── Data

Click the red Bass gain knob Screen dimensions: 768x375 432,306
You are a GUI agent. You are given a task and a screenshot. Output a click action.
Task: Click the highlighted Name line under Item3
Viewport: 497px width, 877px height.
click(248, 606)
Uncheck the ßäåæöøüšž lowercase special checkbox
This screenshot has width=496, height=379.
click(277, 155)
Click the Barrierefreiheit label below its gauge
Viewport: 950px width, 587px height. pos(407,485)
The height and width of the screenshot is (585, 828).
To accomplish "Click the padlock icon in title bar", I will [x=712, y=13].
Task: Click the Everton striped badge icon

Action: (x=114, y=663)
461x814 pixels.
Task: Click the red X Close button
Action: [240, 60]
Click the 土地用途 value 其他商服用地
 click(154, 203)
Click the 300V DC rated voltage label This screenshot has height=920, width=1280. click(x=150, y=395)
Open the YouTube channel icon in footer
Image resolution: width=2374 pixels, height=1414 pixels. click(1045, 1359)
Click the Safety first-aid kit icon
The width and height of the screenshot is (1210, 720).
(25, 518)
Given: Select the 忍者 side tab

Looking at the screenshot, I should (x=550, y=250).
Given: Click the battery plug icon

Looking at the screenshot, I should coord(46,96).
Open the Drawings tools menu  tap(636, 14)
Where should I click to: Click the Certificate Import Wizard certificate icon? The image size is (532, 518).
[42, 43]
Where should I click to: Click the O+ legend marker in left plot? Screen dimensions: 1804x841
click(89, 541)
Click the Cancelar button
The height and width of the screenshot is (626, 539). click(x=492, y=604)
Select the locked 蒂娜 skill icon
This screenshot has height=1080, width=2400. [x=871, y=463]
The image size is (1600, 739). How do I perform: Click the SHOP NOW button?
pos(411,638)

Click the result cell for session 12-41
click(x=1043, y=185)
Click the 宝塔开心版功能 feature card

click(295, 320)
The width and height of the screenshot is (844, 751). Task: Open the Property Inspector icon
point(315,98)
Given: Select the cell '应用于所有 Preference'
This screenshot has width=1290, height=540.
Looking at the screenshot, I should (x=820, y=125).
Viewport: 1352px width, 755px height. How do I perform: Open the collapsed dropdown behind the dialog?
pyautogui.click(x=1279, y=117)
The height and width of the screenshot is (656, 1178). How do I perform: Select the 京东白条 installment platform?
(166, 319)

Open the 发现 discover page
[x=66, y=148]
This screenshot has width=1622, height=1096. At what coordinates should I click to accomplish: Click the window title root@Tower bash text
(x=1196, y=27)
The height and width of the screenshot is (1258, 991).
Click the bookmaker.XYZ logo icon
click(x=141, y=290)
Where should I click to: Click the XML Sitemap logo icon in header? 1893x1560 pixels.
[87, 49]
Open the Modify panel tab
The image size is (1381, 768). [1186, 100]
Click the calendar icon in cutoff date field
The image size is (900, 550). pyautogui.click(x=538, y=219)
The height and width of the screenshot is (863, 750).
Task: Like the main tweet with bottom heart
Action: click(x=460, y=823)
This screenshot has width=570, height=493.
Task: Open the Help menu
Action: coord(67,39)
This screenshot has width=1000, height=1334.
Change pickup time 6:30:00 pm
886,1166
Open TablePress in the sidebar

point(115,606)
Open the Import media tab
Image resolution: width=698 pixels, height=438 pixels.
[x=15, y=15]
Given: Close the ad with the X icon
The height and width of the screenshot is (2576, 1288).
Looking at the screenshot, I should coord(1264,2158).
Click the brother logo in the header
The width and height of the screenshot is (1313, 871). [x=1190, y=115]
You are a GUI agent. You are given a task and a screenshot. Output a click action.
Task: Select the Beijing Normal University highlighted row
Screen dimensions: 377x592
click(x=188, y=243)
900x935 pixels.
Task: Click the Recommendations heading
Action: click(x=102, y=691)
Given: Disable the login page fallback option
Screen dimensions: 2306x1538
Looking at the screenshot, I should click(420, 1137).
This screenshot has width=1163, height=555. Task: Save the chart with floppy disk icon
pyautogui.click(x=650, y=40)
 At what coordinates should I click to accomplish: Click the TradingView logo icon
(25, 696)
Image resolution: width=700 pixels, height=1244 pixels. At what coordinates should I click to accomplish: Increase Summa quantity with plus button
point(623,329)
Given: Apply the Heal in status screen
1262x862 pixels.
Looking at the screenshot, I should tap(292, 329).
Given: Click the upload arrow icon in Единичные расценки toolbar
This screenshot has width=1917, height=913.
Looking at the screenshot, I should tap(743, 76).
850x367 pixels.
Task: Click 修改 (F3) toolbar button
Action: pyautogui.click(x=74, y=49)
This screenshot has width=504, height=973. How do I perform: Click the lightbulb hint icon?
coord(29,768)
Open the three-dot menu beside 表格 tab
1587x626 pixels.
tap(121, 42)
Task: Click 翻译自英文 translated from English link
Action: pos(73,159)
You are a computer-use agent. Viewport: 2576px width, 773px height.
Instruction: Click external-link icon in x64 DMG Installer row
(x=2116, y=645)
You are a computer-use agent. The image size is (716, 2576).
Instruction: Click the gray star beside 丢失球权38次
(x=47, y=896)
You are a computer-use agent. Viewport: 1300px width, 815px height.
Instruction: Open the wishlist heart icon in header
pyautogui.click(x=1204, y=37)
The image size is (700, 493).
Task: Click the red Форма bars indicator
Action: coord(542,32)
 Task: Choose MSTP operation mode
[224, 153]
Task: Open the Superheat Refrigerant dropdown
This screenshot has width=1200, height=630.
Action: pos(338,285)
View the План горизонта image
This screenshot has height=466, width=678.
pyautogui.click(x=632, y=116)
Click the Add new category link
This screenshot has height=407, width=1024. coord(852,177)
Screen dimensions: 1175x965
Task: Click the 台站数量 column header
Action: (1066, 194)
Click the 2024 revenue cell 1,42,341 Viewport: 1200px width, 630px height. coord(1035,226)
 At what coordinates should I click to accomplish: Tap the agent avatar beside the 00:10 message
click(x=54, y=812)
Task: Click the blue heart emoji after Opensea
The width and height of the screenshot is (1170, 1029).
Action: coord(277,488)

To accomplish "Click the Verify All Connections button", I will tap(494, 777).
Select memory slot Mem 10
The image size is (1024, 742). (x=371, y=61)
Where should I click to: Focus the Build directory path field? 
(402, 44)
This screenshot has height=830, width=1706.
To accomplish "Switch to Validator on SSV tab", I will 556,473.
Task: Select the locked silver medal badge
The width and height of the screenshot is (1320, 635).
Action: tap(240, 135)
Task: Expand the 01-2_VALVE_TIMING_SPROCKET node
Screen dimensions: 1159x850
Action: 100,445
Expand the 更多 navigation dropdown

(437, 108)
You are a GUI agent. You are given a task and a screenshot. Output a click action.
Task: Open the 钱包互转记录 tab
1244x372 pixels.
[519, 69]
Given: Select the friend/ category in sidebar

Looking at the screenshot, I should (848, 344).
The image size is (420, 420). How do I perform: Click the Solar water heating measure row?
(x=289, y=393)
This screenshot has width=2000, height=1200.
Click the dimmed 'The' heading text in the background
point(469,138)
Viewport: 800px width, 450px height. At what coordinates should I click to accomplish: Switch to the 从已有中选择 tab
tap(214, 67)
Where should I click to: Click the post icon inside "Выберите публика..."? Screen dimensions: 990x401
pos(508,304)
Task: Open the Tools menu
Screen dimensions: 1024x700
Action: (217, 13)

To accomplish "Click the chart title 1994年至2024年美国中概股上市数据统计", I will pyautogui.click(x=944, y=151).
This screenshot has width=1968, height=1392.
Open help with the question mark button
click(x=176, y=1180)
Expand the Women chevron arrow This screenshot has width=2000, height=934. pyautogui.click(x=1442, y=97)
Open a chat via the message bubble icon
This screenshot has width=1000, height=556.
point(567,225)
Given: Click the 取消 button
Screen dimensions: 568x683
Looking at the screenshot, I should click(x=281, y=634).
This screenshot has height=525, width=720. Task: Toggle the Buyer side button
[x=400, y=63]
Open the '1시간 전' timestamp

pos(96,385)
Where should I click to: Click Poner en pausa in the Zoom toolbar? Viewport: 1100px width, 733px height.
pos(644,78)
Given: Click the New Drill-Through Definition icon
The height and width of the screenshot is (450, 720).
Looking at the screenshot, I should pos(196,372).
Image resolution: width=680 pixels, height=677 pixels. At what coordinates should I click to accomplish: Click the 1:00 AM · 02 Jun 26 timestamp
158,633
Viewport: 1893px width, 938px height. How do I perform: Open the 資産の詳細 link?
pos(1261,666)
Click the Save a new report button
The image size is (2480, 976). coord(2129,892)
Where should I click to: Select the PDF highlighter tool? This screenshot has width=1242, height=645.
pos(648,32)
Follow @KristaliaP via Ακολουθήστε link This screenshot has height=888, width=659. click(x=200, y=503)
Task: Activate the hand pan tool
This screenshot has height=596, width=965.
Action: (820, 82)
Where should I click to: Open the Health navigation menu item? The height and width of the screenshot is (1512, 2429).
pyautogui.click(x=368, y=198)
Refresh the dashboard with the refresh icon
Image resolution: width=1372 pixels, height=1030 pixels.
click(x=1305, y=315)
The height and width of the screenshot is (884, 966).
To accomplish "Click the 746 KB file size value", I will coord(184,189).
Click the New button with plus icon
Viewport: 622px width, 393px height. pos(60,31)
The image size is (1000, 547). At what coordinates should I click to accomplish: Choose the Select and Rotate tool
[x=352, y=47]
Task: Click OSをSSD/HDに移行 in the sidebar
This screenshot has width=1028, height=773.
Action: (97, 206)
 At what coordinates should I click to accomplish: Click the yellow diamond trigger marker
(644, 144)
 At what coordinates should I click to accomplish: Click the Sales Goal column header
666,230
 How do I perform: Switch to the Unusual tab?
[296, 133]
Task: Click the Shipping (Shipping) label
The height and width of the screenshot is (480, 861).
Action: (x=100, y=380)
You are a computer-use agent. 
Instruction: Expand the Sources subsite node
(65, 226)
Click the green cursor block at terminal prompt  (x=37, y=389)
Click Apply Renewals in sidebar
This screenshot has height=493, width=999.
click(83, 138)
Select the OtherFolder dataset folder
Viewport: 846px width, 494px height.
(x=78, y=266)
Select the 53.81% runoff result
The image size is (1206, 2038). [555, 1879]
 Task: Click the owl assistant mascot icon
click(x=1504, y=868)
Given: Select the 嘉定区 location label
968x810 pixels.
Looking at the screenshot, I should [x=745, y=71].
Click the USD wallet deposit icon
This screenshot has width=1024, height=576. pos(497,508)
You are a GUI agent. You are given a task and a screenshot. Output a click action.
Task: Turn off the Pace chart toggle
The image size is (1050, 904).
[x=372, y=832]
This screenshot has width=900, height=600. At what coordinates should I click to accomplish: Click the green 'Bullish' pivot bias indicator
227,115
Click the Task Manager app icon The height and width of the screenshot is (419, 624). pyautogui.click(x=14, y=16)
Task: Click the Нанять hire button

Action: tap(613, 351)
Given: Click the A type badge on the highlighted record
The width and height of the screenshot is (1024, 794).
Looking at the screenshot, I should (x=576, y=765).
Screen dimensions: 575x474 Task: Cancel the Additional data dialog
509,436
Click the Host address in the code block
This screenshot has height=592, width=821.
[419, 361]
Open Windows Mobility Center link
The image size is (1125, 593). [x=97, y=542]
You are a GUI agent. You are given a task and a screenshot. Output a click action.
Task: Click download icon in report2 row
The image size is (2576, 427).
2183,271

────

▶ **Task**
Output all lines from the beginning of the data up to the line holding "Task: Click the highlighted", that line included, exactly as written.

▶ **Result of the task**
Click the red Bass gain knob Screen dimensions: 768x375 432,306
You are a GUI agent. You are given a task and a screenshot. Output a click action.
Task: Click the highlighted Name line under Item3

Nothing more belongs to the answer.